The structure of this Trust is basically that of the old Parsons Vale Trust, with the same 20/1 ratio of highest to lowest salaries on the line, the requirement that 50%+1 of the voting stock remaining in the hands of the trust, and the requirement that the unions have seats on the board.
When the merger was agreed on, the old Parsons Vale Trust found itself looking at two railway systems with radically different management philosophies; the PV&T Trust’s railways were run as a (at least by North American standards) socialist cooperative with both union representation & seats on the boards for each of the primary railways of the Trust, while the CPR and KCS were run in full capitalist rent-extraction mode with small crews, huge executive compensation, and stock buybacks like you wouldn’t believe.
This, of course, meant that the Trust had much more money and credit available, and thanks to electrification was able to maintain a stupidly high operating margin even with minimum 3-persons crews on their trains, and this better cash position meant that they were able to dictate much of the design of the new United Railways Trust.
The board of the new Trust is made up of representatives from the three districts, seats for ILW, GFM, and Groupe I&M, seven union seats, and three at large seats.
The UR Trust’s railway network is split into three districts; Northeastern, which is all of the railroads under the original Parsons Vale Trust, Western, which is the CPR and its subsidiaries with the exception of the KCS, which is the new Southern district. When the Trust was formed, each of these districts were allowed to continue to operate with their existing corporate structures (thus the Southern & Western districts continued to operate as the moral equivalent to CPKC) with the agreement to meet the next year to talk about revisions to more closely align to a common governing style.
The officers of CPKC & the Parsons Vale Trust were all offered generous buyout terms if they didn’t want to continue in the new organizations, which most of the CPR’s head office took advantage of (as Canadians, they were quite aware of just how relentless the LT&L – the de facto head of the Parsons Vale Trust – could be, and would rather have money in hand and an excellent job history instead of having to deal with the irrestistable force that was the LT&L.)
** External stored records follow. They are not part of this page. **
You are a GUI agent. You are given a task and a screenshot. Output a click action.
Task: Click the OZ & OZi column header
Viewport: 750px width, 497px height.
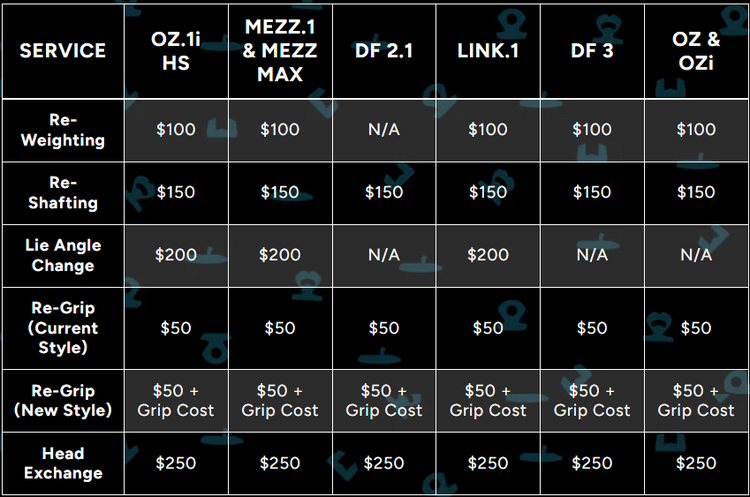(696, 50)
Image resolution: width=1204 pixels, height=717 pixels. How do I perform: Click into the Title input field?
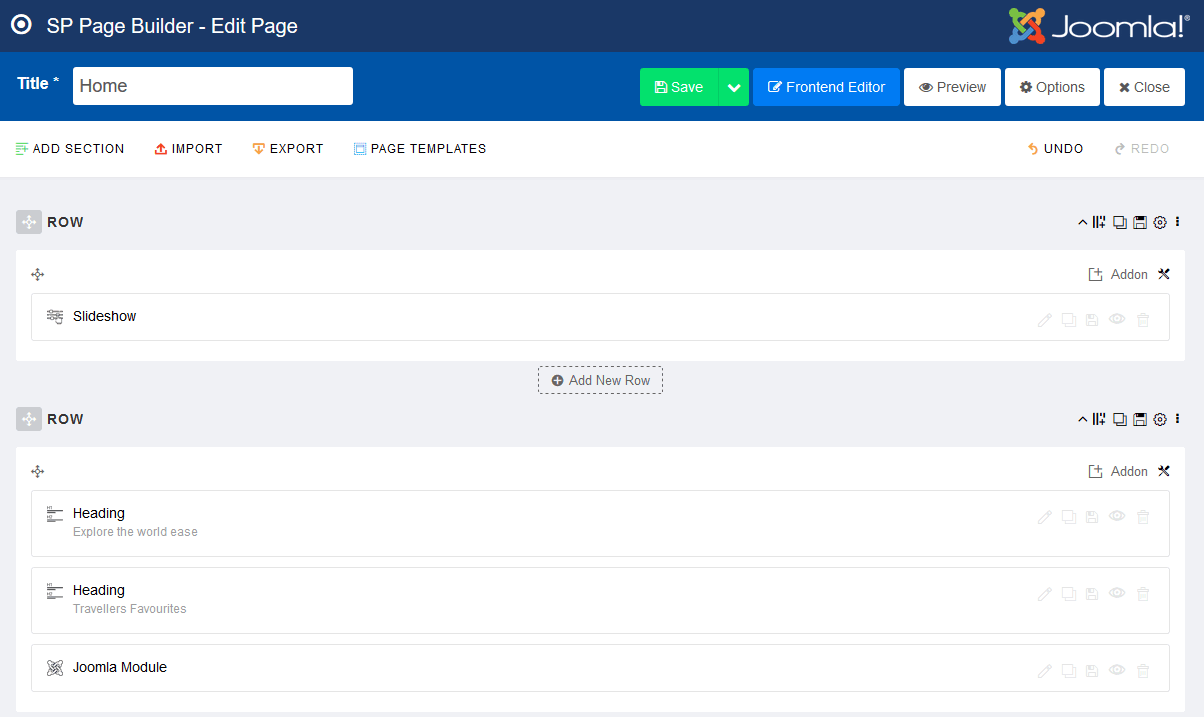213,86
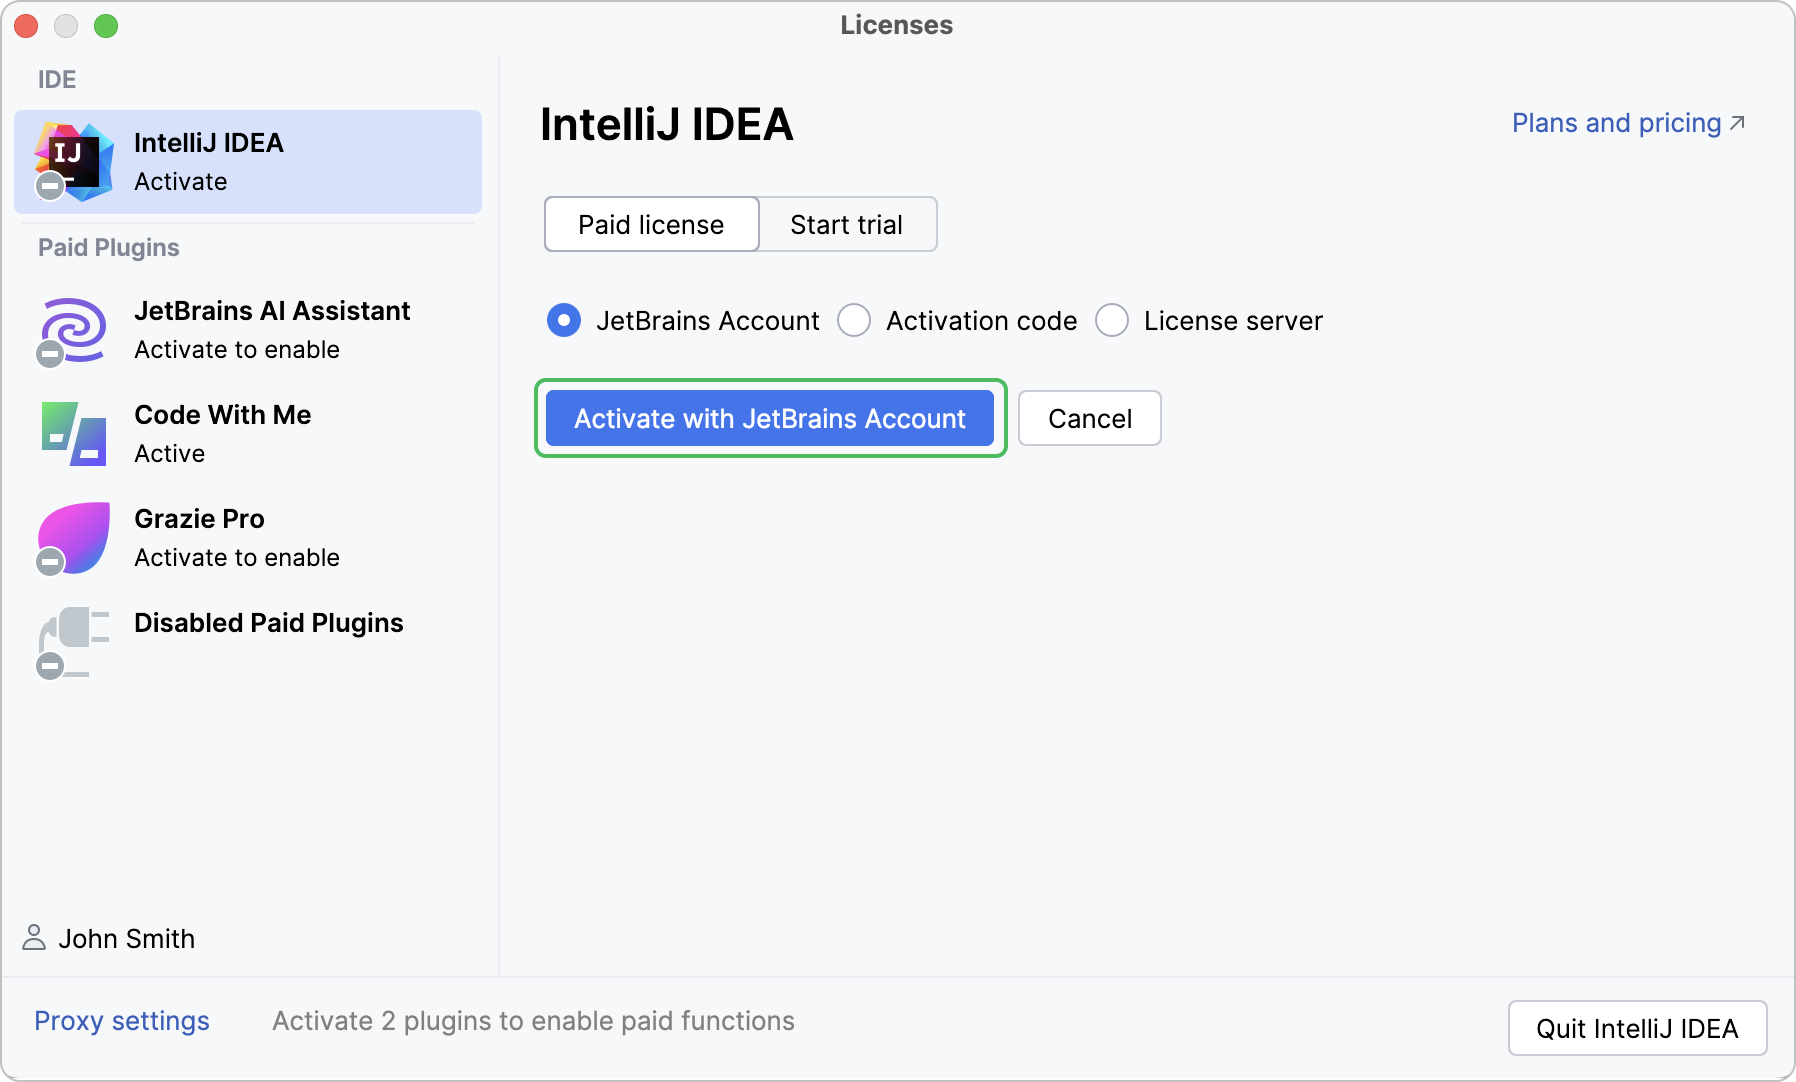The height and width of the screenshot is (1082, 1796).
Task: Click the Grazie Pro leaf icon
Action: [73, 538]
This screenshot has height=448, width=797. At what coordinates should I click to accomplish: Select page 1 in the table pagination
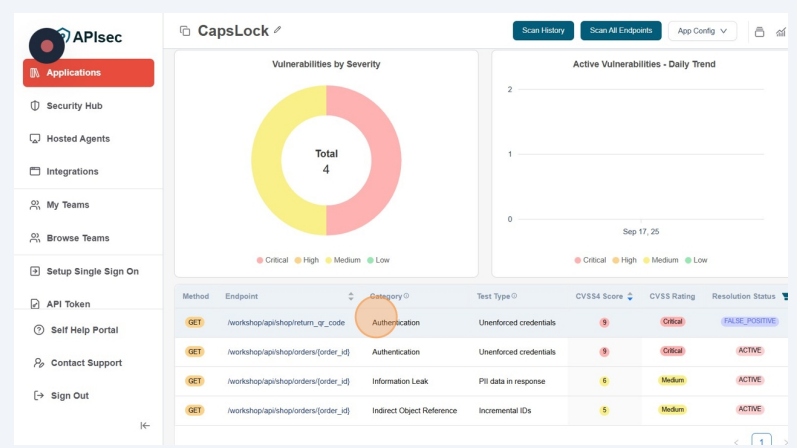coord(762,441)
(To be honest, the writing is on the wall for KCS’s management as well; Precision Scheduled Railroading, as implemented by Hunter Harrison and his proteges, pisses off the railroad unions and the union seats on the new board have not been quiet about wanting to revisit that implementation given that it does not produce significantly better results than the employee-first policies of the old Parsons Vale Trust.)
The operational roadmap for the new system is the same as it was for the Parsons Vale Trust, and, to a lesser extent, more electrification. The CPR has started electrifying more of its transcontinental route – wire is going up between Sudbury & Thunder Bay – and KCSM re-electrified the old NdeM 25kvac electrification running north of Cuidad de México and has started to run wire up from Veracruz toward Cuidad de México.
The United Railways Trust, like the Parsons Vale Trust before it, is headquartered in Montréal, PQ. District operating HQs are in Montréal (Northwestern district), Calgary (Western district), and Kansas City (Southern district).